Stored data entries
■ ■ ■

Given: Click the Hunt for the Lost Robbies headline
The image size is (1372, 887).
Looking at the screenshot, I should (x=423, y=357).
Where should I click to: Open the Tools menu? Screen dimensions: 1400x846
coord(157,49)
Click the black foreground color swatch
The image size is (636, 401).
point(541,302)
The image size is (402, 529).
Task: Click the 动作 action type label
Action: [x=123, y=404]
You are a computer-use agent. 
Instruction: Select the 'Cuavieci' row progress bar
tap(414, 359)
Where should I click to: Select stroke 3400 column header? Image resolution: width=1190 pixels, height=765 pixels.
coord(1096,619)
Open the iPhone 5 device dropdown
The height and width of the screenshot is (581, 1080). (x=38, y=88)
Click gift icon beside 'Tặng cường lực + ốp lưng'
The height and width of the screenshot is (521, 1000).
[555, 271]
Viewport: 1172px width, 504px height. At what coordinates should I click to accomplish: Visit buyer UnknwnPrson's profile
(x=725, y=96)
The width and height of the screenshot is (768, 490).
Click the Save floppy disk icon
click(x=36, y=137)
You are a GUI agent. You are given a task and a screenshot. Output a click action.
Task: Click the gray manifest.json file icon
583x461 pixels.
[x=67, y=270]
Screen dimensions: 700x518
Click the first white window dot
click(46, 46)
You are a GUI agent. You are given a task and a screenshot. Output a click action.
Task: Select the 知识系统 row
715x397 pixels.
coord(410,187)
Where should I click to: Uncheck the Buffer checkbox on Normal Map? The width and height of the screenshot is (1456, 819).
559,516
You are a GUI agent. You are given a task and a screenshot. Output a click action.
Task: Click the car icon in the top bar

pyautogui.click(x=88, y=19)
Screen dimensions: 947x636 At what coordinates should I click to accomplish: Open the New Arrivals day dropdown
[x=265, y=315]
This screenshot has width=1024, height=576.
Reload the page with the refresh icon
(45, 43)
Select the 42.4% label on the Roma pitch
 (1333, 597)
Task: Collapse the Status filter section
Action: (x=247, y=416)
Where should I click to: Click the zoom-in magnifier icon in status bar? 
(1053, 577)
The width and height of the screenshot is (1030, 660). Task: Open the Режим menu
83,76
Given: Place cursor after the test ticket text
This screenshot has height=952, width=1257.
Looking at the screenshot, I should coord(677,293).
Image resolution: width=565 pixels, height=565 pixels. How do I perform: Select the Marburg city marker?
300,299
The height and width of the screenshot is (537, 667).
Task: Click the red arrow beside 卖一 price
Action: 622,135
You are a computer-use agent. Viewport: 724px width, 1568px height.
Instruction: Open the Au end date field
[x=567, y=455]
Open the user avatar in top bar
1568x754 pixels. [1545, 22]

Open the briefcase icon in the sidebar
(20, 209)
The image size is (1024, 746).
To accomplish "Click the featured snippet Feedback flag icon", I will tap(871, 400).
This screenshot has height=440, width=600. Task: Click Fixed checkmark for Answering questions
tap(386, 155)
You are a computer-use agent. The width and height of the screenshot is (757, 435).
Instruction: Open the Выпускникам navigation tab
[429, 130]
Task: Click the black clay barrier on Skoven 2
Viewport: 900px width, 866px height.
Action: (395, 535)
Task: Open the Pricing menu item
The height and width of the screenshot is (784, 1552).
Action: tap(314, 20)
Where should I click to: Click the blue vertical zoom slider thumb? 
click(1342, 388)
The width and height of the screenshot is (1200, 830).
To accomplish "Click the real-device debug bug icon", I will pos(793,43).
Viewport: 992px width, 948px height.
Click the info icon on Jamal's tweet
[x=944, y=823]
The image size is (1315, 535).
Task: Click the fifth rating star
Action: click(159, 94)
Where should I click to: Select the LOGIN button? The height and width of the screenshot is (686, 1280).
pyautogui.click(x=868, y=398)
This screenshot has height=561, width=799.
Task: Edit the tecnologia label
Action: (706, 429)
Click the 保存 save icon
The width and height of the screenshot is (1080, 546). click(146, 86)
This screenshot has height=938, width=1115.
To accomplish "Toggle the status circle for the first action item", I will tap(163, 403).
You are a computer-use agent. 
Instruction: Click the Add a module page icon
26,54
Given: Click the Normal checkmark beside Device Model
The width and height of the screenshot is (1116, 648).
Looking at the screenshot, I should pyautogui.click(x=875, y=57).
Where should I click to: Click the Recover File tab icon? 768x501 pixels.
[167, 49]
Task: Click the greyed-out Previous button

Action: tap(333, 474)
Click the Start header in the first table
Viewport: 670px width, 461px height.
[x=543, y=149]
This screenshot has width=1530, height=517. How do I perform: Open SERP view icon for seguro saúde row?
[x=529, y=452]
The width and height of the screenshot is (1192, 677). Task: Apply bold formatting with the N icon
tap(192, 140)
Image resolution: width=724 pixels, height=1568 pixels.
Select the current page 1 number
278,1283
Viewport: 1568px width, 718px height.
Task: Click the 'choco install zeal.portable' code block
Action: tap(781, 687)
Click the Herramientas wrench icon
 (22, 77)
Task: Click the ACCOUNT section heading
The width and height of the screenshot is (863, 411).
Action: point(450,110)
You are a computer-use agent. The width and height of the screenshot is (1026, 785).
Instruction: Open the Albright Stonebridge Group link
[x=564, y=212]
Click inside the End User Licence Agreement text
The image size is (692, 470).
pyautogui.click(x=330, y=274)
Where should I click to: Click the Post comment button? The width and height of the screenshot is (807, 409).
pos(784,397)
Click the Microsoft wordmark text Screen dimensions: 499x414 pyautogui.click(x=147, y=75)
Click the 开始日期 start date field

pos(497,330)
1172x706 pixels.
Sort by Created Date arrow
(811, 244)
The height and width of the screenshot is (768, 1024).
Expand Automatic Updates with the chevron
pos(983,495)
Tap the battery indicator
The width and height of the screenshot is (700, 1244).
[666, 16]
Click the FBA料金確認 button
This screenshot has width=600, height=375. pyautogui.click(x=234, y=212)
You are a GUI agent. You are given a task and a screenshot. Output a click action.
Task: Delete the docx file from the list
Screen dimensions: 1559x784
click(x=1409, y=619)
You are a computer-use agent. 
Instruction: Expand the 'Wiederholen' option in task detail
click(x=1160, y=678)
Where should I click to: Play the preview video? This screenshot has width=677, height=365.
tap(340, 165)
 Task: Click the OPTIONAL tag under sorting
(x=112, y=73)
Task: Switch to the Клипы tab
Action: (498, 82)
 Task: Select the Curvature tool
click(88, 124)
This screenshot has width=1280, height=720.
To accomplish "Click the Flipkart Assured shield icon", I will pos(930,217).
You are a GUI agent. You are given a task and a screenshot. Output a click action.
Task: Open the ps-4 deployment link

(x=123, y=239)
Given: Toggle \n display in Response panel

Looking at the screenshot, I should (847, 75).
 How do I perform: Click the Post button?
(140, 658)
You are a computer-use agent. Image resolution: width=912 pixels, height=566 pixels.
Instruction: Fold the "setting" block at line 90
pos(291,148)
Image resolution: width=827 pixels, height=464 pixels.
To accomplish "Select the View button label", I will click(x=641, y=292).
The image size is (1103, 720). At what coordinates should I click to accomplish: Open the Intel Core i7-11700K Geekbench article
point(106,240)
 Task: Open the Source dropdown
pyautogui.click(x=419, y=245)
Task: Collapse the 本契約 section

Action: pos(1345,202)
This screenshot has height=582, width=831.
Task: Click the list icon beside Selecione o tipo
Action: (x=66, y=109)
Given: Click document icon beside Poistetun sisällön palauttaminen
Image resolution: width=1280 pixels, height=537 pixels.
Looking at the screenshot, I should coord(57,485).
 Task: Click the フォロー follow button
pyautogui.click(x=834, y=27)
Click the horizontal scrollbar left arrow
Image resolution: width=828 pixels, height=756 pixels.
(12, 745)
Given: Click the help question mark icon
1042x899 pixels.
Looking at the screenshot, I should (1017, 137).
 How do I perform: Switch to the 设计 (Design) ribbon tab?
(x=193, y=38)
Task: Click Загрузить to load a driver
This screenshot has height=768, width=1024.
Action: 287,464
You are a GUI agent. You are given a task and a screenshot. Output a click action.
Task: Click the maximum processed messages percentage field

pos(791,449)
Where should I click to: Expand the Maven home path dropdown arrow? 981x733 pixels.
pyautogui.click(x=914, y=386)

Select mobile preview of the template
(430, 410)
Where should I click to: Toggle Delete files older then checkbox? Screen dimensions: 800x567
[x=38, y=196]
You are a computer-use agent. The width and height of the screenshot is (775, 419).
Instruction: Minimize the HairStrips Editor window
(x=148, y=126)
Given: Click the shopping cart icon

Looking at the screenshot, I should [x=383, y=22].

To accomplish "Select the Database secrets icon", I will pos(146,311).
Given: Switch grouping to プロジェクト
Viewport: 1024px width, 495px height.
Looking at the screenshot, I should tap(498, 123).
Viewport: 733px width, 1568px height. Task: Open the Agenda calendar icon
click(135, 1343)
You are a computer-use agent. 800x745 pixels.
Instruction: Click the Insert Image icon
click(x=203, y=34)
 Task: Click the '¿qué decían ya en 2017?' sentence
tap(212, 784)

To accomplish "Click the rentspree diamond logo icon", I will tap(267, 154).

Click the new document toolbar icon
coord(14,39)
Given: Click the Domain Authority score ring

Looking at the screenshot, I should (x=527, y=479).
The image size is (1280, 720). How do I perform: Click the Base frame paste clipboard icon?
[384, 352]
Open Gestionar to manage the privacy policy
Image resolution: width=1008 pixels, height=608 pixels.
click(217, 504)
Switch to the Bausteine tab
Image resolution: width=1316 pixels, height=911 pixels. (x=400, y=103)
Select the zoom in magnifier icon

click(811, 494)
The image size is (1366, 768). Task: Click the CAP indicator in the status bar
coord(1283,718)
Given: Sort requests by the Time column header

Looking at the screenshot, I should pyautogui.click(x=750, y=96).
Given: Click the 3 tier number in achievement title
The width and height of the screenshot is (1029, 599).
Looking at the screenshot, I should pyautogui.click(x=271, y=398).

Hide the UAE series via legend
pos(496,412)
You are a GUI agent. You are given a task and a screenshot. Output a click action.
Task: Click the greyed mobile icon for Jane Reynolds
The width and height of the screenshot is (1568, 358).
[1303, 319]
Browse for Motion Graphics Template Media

■ ■ ■

**Task objective**
Pull out all lines from the entries above that include the word "black".

**Result**
Click the black foreground color swatch
Task: Click the black clay barrier on Skoven 2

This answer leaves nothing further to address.